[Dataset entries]

========================================

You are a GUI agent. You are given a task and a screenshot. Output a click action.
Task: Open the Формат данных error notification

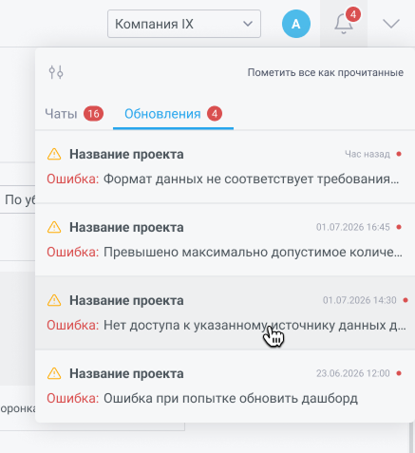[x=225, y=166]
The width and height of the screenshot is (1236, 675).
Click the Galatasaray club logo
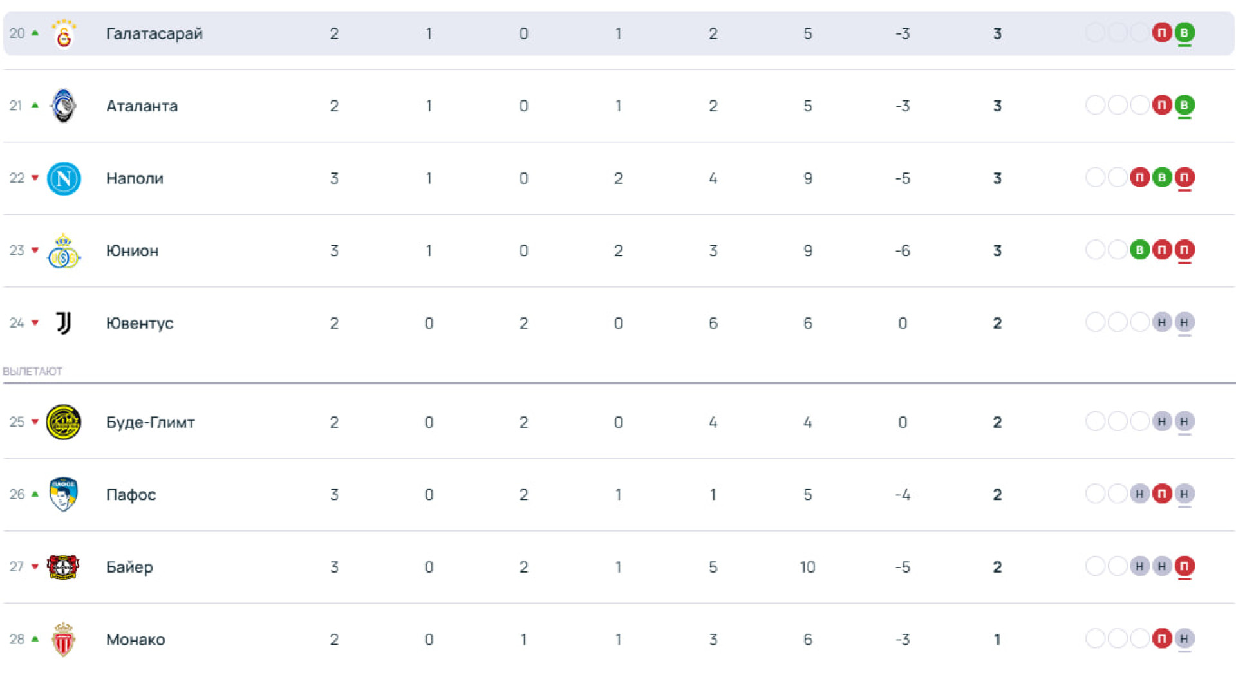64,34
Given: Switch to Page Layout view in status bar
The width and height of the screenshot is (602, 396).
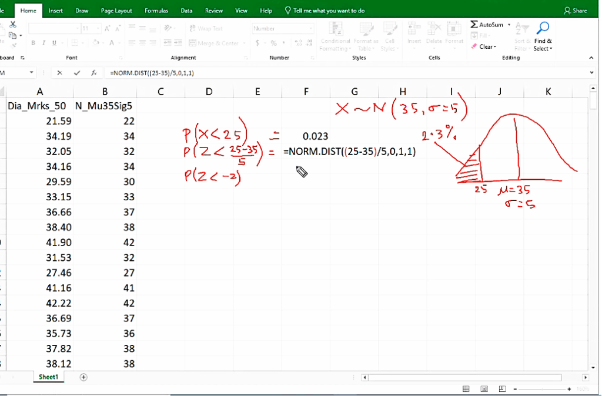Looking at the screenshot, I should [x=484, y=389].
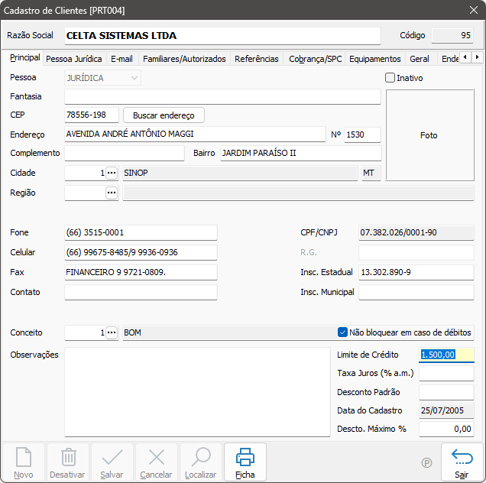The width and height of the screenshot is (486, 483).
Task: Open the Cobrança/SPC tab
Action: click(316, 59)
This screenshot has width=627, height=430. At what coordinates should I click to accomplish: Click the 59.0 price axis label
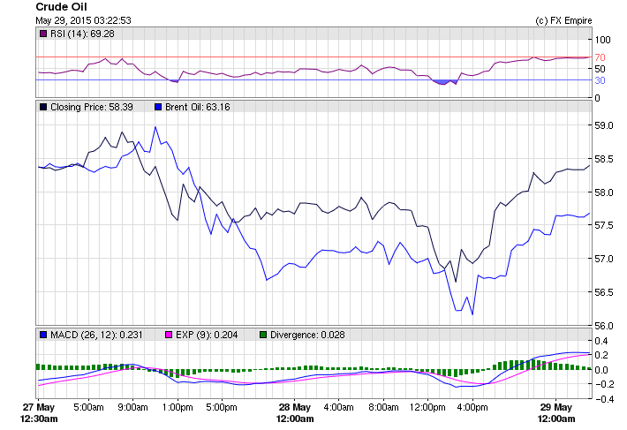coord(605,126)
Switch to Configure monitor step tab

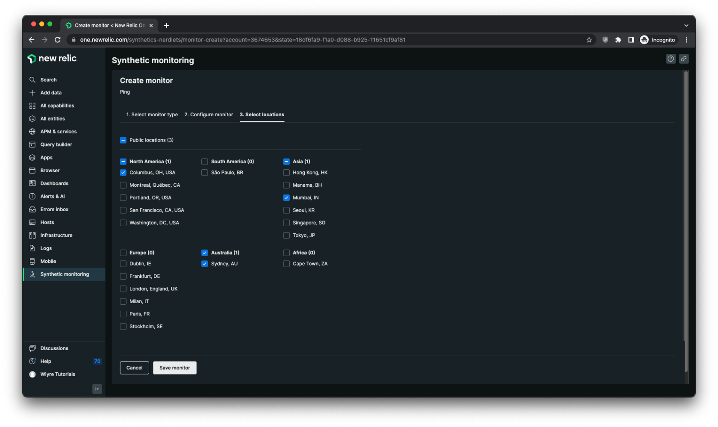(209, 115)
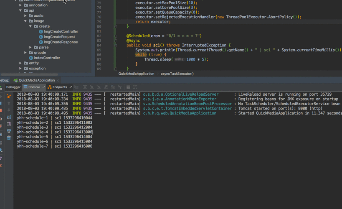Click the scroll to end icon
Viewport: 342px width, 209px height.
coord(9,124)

========================================

**TRY IT:**
Please set down, exactly and with nothing added, the lines from the line with "This screenshot has" to the end of the entries above, omitting pictures.

**YOUR SOLUTION:**
This screenshot has width=627, height=430. At what coordinates should I click to accomplish: Click the 59.0 price axis label
coord(605,126)
Switch to Configure monitor step tab

(209, 115)
Click the scroll to end icon
Viewport: 342px width, 209px height.
coord(9,124)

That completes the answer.